**Trecho exibido**
Para a cena, Brougham também trabalhou ao lado de Kellner, utilizando o fóssil do crânio de um thalassodromeus, a partir de onde extrapolaram qual teria sido a aparência do restante do animal. Eles examinaram uma espécie de pterossauro similar, a tupuxuara, para recriar o restante do corpo.
- A maioria das perguntas que os artistas nos fazem não tem resposta, afirmou Kellner. Mas quanto mais pesquisas são feitas, maior a certeza de como seria um animal que está extinto há 66 milhões de anos.
Os curadores observam o processo de perto, passeando pelo local de tempos em tempos, ou, quando estão distantes, recebendo fotos do progresso e indicando alterações e sugestões. Além disso, uma reunião semanal é realizada para discutir o progresso da exposição.

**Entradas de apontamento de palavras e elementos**
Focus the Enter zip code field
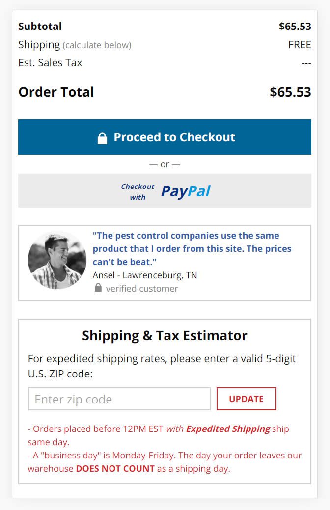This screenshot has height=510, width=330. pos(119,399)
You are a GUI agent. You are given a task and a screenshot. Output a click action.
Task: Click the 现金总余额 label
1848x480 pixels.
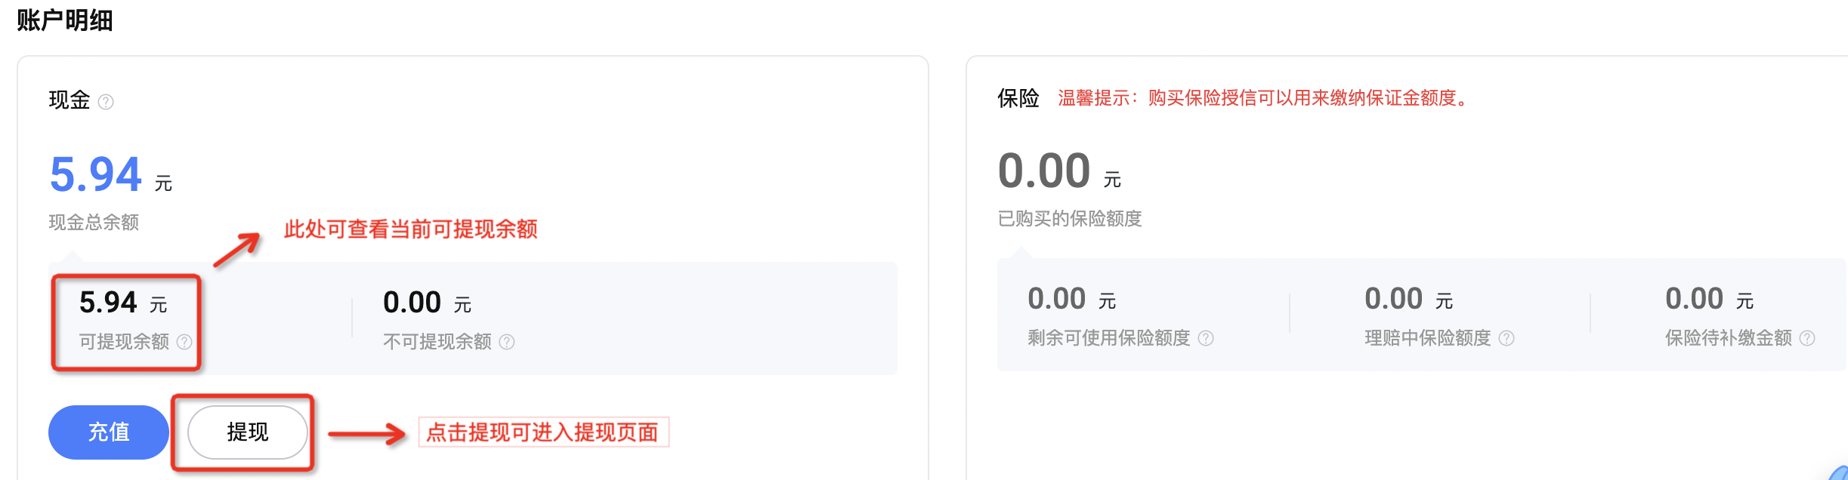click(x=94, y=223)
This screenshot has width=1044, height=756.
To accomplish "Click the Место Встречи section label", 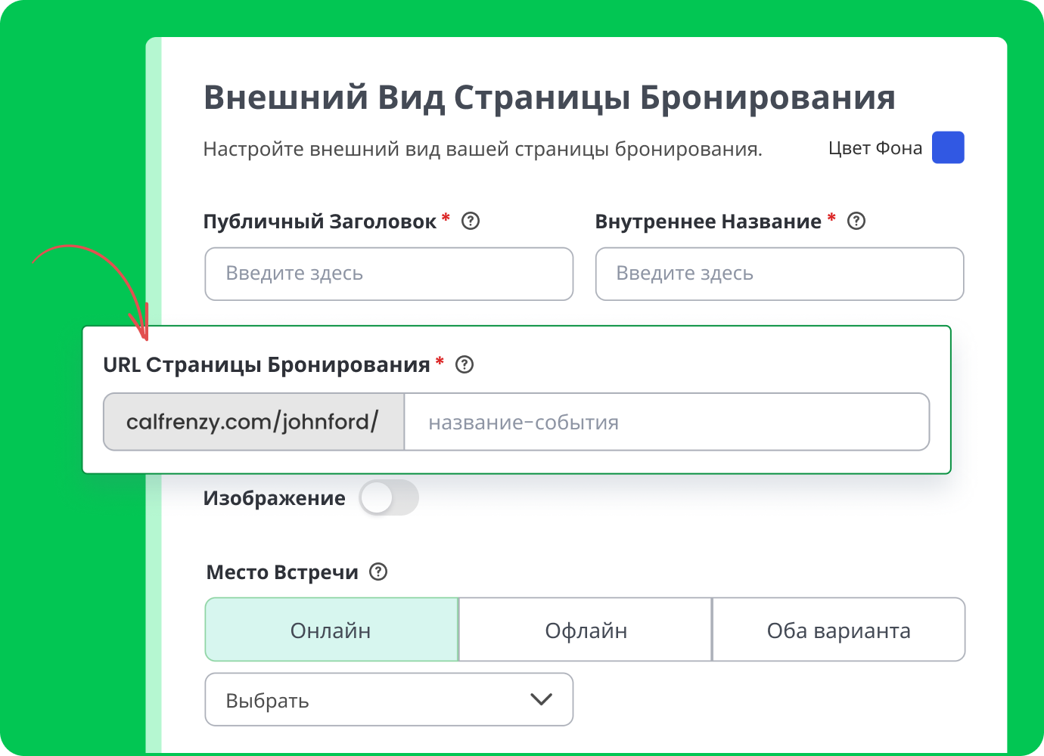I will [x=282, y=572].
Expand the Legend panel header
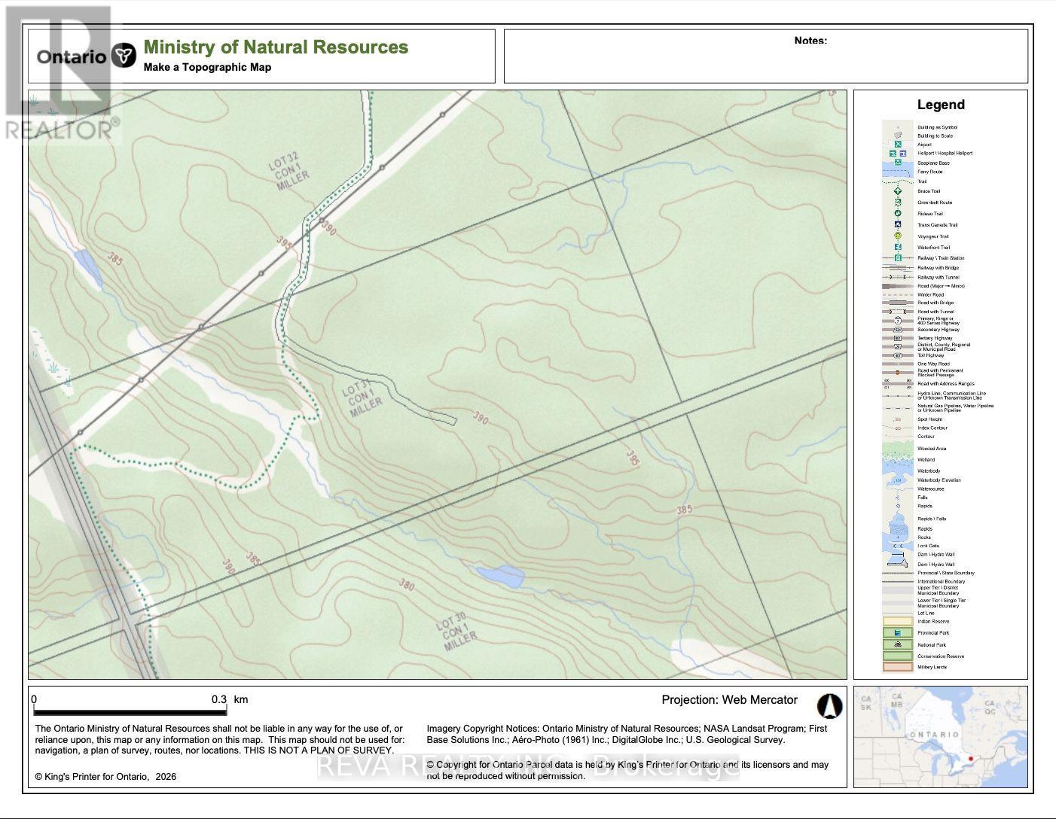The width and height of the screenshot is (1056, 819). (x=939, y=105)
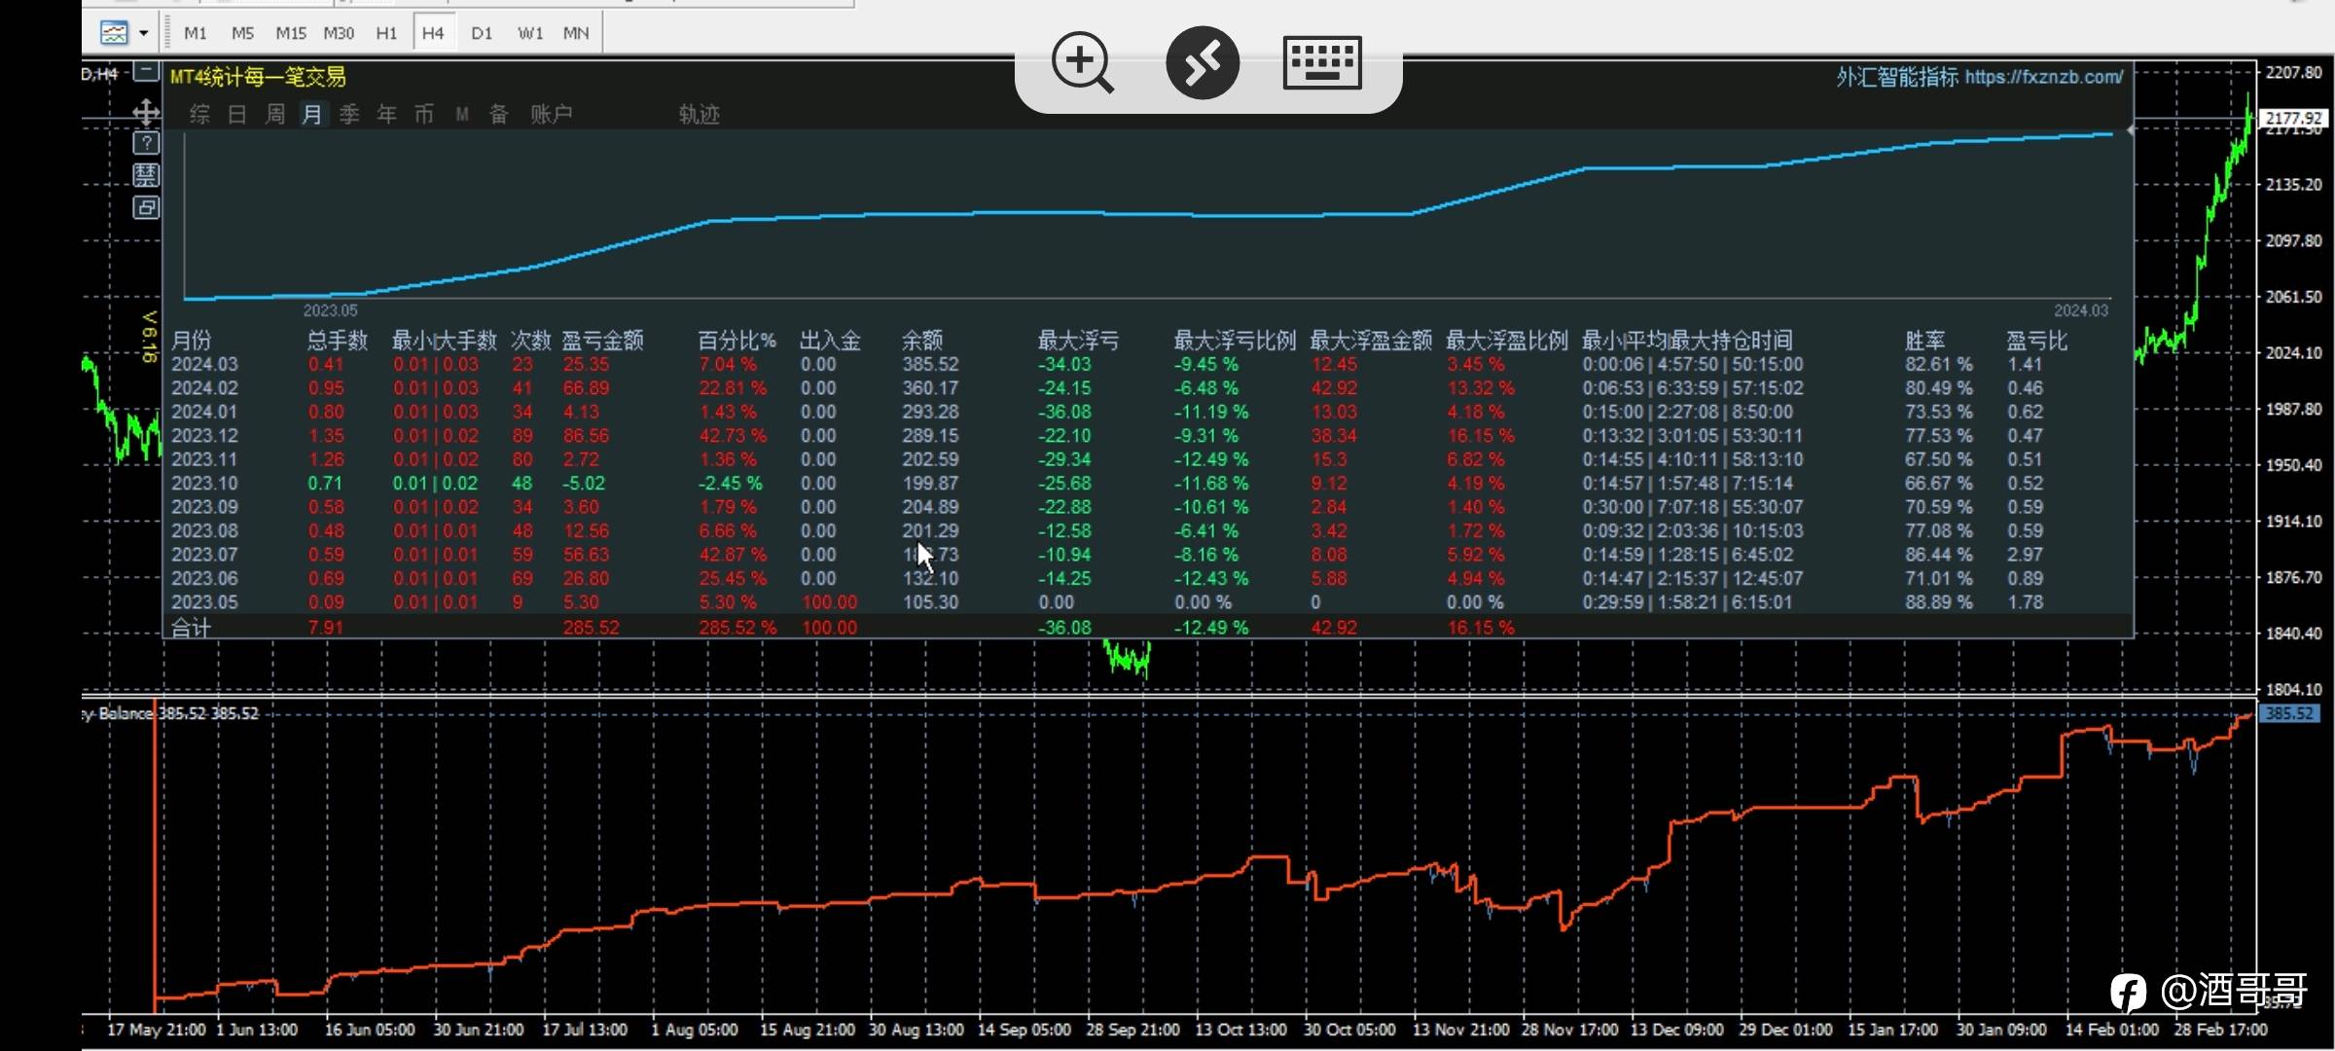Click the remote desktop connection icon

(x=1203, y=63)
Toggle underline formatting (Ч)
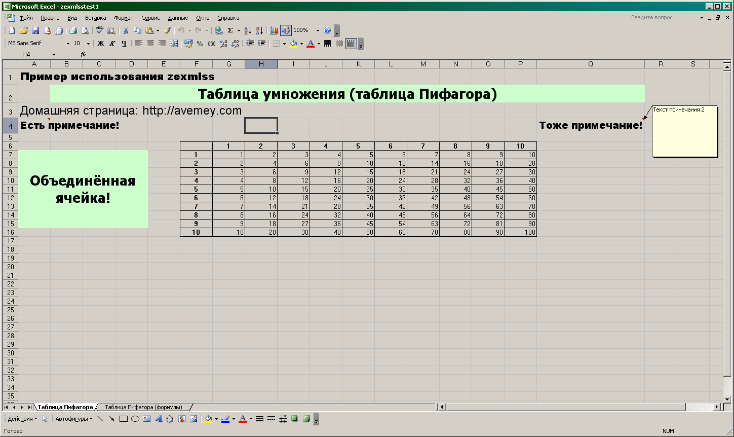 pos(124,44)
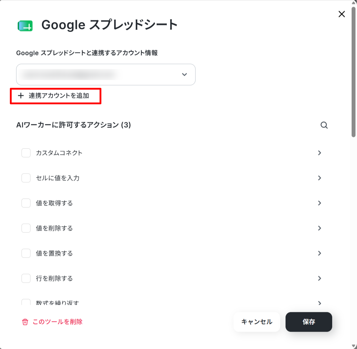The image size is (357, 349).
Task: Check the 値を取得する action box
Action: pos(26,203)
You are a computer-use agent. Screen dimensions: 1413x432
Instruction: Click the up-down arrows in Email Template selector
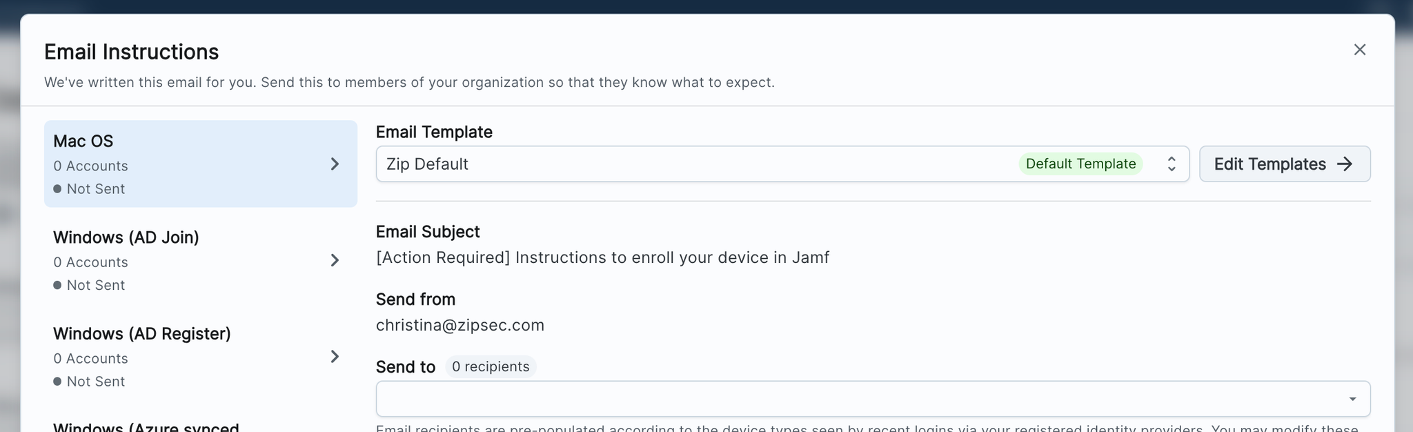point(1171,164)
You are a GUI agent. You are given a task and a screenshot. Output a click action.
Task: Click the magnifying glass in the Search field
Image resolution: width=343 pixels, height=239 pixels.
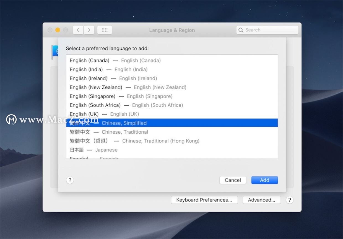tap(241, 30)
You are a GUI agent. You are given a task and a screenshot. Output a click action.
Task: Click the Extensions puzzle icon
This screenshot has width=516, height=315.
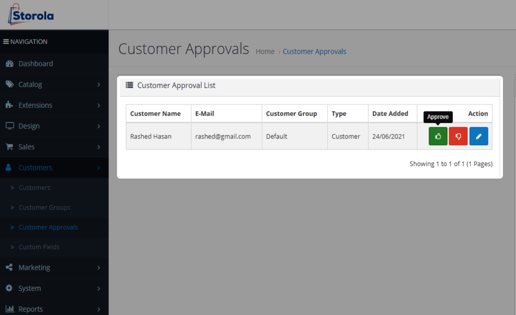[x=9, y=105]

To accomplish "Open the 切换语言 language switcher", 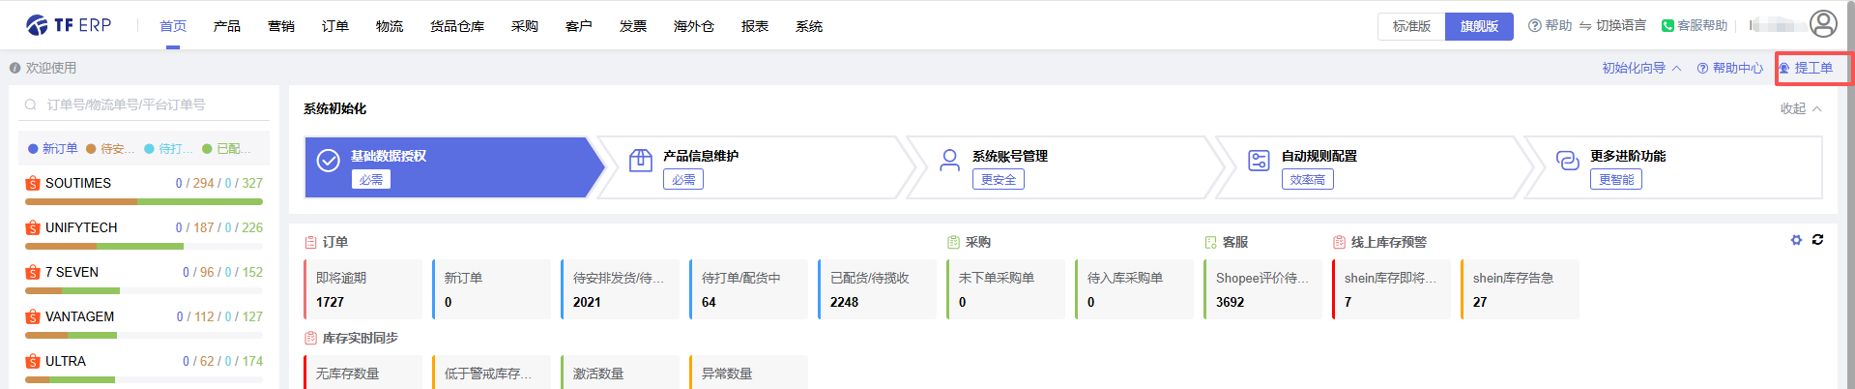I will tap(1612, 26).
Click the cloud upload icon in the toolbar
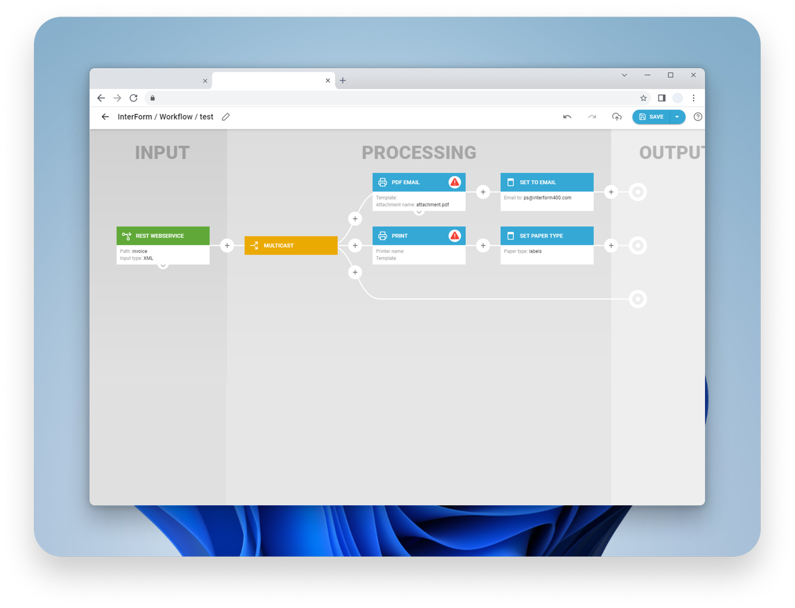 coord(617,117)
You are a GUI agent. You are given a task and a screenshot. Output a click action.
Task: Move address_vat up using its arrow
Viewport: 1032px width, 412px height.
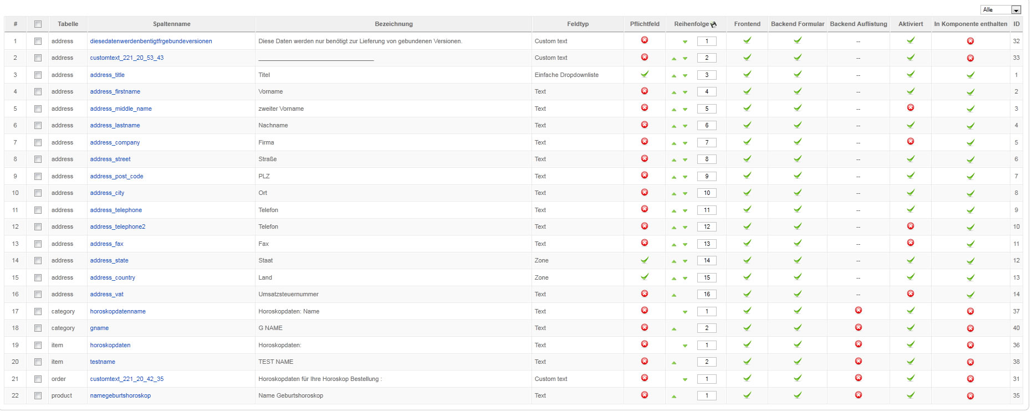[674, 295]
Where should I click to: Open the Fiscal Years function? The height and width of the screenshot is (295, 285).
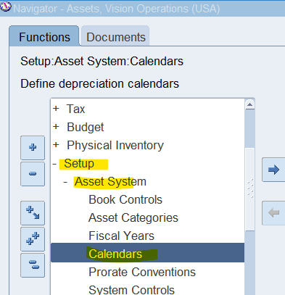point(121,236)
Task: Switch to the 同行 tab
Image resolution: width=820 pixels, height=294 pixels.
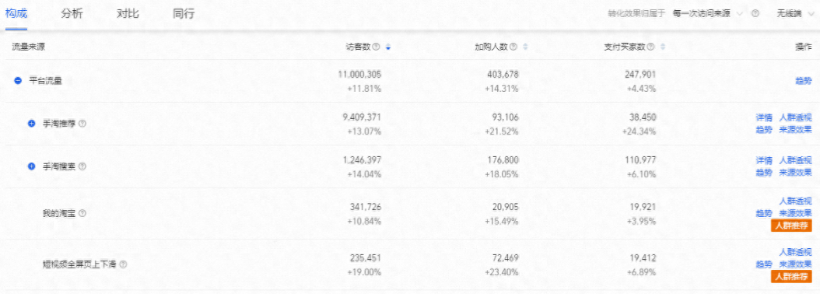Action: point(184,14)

**Sua tarefa**
Resuma o trecho exibido em três frases.

**Resposta completa**
Brougham e Kellner usaram o fóssil do crânio de um thalassodromeus para extrapolar a aparência do restante do animal e examinaram a tupuxuara, um pterossauro similar, para recriar o corpo. Kellner afirmou que a maioria das perguntas dos artistas não tem resposta, mas que, quanto mais pesquisas são feitas, maior a certeza de como seria um animal extinto há 66 milhões de anos. Os curadores acompanham o processo de perto, passeando pelo local ou recebendo fotos e indicando alterações e sugestões, e uma reunião semanal é realizada para discutir o progresso da exposição.